In March 2026, a security scanner called Trivy was compromised for less than a day. The stolen credentials cascaded downstream into LiteLLM, a library used by thousands of companies to connect their applications to AI services. Within 40 minutes, attackers harvested credentials from an estimated 500,000 machines across 1,000 SaaS environments.
Mercor, a $10 billion AI recruiting startup that handles contractor data for OpenAI, Anthropic, and Meta, was one of those companies. Meta indefinitely suspended all work with Mercor. A class action lawsuit was filed on behalf of 40,000 affected individuals. Lapsus$ claimed to have exfiltrated 4 terabytes of data.
The attacker group TeamPCP didn't target Mercor directly. They poisoned a dependency that Mercor happened to use. The agents had valid credentials. The tools executed normally. Nothing looked wrong until it was too late.
This is the pattern that keeps repeating. And no one has solved it yet.
The Problem Is Not Detection
Every major AI agent security incident in the past 18 months shares the same characteristic: the breach came through authorized channels.

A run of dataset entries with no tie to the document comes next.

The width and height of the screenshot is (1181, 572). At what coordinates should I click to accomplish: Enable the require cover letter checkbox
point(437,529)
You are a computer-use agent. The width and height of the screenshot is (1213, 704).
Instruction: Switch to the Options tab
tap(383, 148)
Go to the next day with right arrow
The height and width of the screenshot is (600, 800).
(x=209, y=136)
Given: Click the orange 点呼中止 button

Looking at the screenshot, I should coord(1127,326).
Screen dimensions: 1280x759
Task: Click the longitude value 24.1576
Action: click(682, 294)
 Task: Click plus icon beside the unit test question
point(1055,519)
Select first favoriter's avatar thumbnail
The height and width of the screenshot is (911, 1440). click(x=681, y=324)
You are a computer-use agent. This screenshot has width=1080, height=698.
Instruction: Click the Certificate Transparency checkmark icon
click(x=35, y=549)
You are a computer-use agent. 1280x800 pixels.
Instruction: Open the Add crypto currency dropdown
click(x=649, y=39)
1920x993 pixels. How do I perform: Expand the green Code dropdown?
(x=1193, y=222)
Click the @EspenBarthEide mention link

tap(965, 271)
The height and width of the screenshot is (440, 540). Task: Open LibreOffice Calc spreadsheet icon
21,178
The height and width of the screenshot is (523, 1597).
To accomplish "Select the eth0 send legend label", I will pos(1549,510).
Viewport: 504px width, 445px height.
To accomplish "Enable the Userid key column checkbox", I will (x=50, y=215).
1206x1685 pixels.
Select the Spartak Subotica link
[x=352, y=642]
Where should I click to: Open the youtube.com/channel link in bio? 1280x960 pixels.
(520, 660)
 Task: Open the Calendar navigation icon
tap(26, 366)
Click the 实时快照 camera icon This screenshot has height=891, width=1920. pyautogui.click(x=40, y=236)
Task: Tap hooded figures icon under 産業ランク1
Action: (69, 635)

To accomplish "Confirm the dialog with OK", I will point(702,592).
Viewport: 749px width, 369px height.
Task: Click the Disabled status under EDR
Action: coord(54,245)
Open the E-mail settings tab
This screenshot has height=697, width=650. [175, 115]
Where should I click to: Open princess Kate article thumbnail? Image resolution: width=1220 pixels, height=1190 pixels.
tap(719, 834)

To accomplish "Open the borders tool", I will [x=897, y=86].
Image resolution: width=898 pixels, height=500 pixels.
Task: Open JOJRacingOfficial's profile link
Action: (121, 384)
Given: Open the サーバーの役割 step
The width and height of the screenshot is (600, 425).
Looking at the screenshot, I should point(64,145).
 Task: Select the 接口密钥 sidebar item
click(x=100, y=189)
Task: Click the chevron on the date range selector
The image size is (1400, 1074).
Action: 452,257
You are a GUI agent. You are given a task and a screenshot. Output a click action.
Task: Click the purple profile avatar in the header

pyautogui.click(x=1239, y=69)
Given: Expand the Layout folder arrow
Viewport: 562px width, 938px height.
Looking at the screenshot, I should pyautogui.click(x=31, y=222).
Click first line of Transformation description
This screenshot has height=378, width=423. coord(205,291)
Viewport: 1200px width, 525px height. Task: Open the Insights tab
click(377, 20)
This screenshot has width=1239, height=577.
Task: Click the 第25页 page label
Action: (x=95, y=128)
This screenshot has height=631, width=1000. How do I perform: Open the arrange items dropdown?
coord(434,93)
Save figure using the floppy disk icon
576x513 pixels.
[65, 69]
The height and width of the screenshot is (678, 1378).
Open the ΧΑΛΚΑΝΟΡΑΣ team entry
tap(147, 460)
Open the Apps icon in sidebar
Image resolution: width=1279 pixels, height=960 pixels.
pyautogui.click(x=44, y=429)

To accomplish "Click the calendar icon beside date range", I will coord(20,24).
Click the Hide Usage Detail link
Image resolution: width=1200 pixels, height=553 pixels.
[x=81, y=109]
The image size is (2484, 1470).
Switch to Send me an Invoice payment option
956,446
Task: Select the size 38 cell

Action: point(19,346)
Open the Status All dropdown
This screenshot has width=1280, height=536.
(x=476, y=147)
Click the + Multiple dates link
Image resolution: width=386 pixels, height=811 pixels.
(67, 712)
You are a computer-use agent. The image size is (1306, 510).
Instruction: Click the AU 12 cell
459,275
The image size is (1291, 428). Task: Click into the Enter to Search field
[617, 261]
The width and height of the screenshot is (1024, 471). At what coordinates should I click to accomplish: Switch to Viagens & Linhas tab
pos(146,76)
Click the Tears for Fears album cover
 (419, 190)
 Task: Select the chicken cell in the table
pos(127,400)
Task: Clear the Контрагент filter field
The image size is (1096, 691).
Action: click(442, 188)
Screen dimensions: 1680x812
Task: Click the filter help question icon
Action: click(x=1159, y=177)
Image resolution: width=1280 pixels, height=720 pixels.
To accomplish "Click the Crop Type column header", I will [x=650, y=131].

Meta's internal Sev 1 incident in March 2026 involved an AI agent that posted responses and exposed user data to unauthorized engineers. The agent wasn't hacked. It had permission to act. It just acted in ways nobody expected.
The Salesloft Drift breach in August 2025 compromised 700+ organizations through stolen OAuth tokens from a legitimate SaaS integration. The attacker looked like a trusted connection because they were using one.
Microsoft's EchoLeak vulnerability demonstrated zero-click data exfiltration through Copilot, requiring no user interaction at all. The AI assistant extracted sensitive data from OneDrive, SharePoint, and Teams through approved channels with no visibility at the application or identity layer.
The common thread: sandboxes don't help. Firewalls don't help. Content moderation doesn't help. The agent has legitimate access to tools it is supposed to use. The question is whether any given tool call, at this moment, in this context, should actually be allowed.
That's authorization. And almost nobody is doing it at the tool call level.
What Authorization Actually Means for AI Agents
Traditional authorization answers a simple question: does this user have permission to access this resource?
AI agent authorization has to answer a harder question: does this user, in this session, with this behavioral history, have permission to call this specific tool with these specific parameters, given everything that has happened in this conversation so far?
That's a fundamentally different problem. And it requires more than binary allow/deny decisions.
Consider what happens when a customer support agent receives a request that looks like a GDPR data subject access request. The request is legitimate in form. The user may or may not be who they claim to be. The data they're requesting is sensitive. The right answer isn't "allow" or "deny." The right answer is "defer this to a human who can verify the request" or "allow the query but redact the PII from the output before the model sees it."
These are non-binary authorization decisions. Allow, deny, modify, defer, step-up. Five decision types, not two.
Most agent frameworks today have two modes: the tool is available, or it isn't. There's no middle ground. No "you can call this tool but the output will be filtered." No "this request looks suspicious, pause and ask for additional verification." No "the last three requests in this session show a pattern of escalation, tighten the permissions."
Why Guardrails Are Not Authorization
The industry response to AI agent security has been guardrails. Input filters. Output scanners. Content moderation. Prompt injection detection.
Guardrails answer the question: "Is this input/output safe?"
Authorization answers a different question: "Is this action permitted?"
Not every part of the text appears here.